Records from a pointing dataset:
** Start **

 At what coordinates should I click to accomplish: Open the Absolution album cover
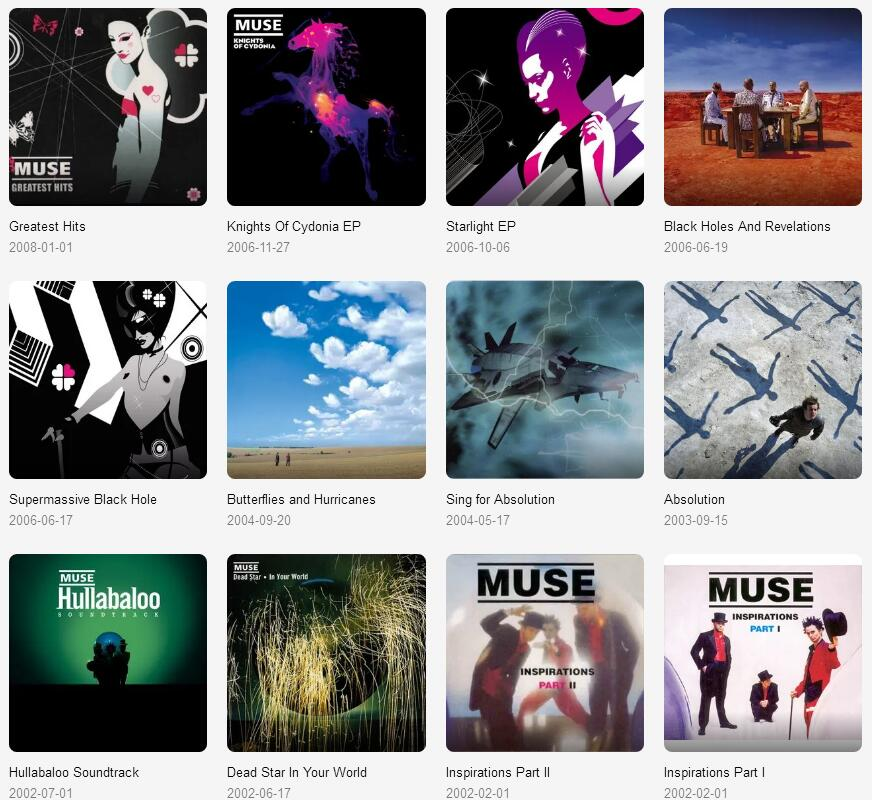click(763, 380)
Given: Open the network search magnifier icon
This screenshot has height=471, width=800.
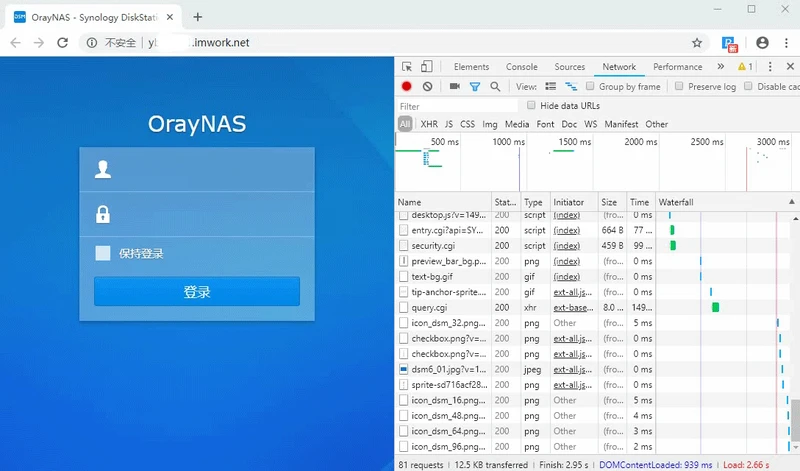Looking at the screenshot, I should pos(495,87).
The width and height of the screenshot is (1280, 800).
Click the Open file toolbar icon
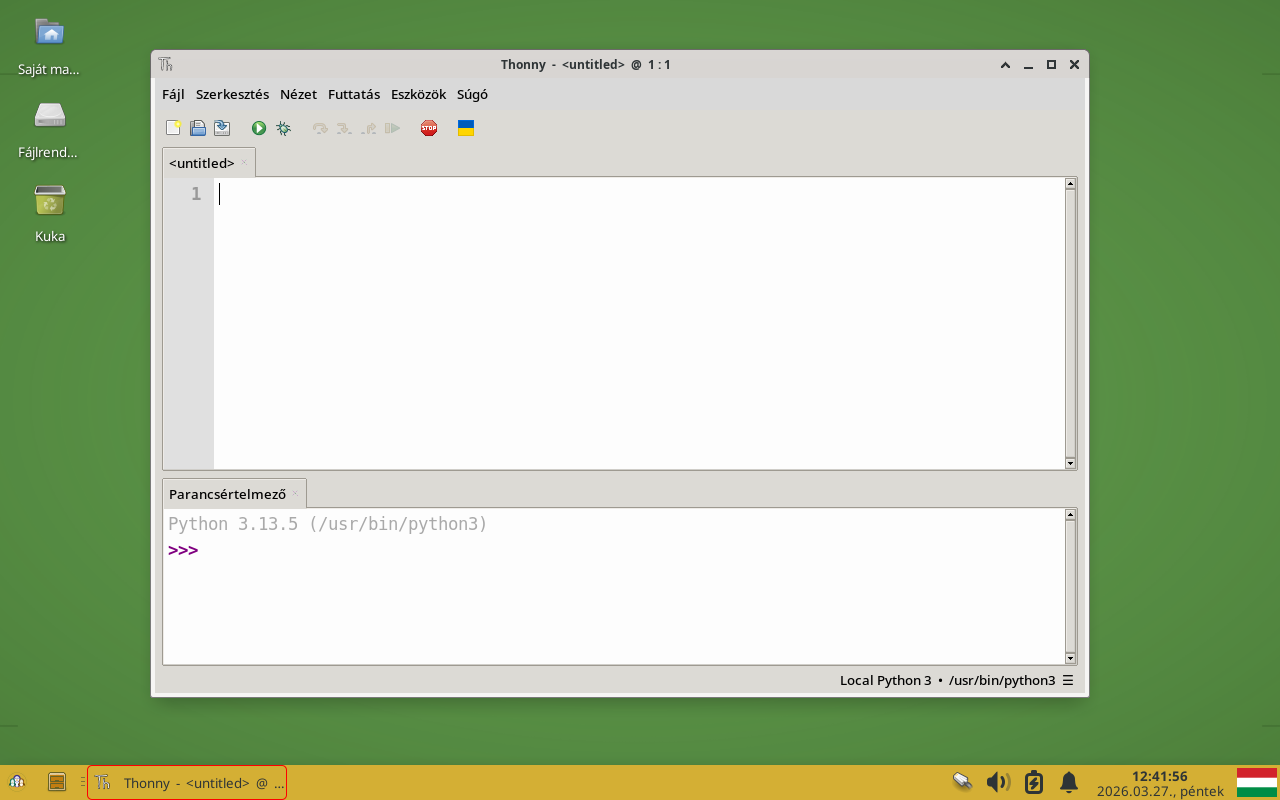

** End **

# Your objective:
Copy out all of the data above word for word, leaving out the pictures.

# Problem solution:
 At what coordinates should I click to accomplish: Open the Absolution album cover
click(763, 380)
Given: Open the network search magnifier icon
This screenshot has height=471, width=800.
Looking at the screenshot, I should pos(495,87).
The width and height of the screenshot is (1280, 800).
Click the Open file toolbar icon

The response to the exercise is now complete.